My personal favorite poem that explores the feelings of sorrow, regret, and happiness of this condition is best expressed in Edgard Guest's poem "To All Parents." I think that my own experiences with different generations in my own family (my grandfather outliving his wife, all of his siblings, and all of his nieces and nephews) and seeing so many younger members grow up around me and oldsters passing on, the message of finality, the unpredictability of life resonates with my younger self and what I've learned over time.
"I'll lend you for a while a child of mine," He said.
"For you to love the while she lives and mourn for when she's dead.
It may be six or seven years, or twenty-two or three,
But will you, till I call her back, take care of her for me?
She'll bring her charms to gladden you, and should her stay be brief,
You'll have her lovely memories as solace for your grief."
"I cannot promise she will stay; since all from earth return,
But there are lessons taught down there I want this child to learn.
I've looked the wide world over in My search for teachers true
And from the throngs that crowd life's lanes I have chosen you.

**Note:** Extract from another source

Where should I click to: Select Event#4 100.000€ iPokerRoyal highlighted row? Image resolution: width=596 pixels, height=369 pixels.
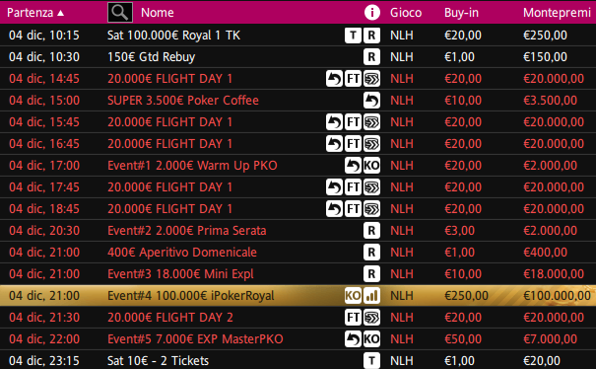click(x=298, y=296)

Now will you give her all your love, not think the labor vain,
Nor hate Me when I come to call to take her back again?"
"I fancied that I heard them say, "Dear Lord, Thy will be done!
For all the joy Thy child shall bring, the risk of grief we run.
We'll shelter her with tenderness, we'll love her while we may,
And for the happiness we've known, forever grateful stay;
But should the angels call for her much sooner than we've planned,
We'll brave the bitter grief that comes and try to understand!"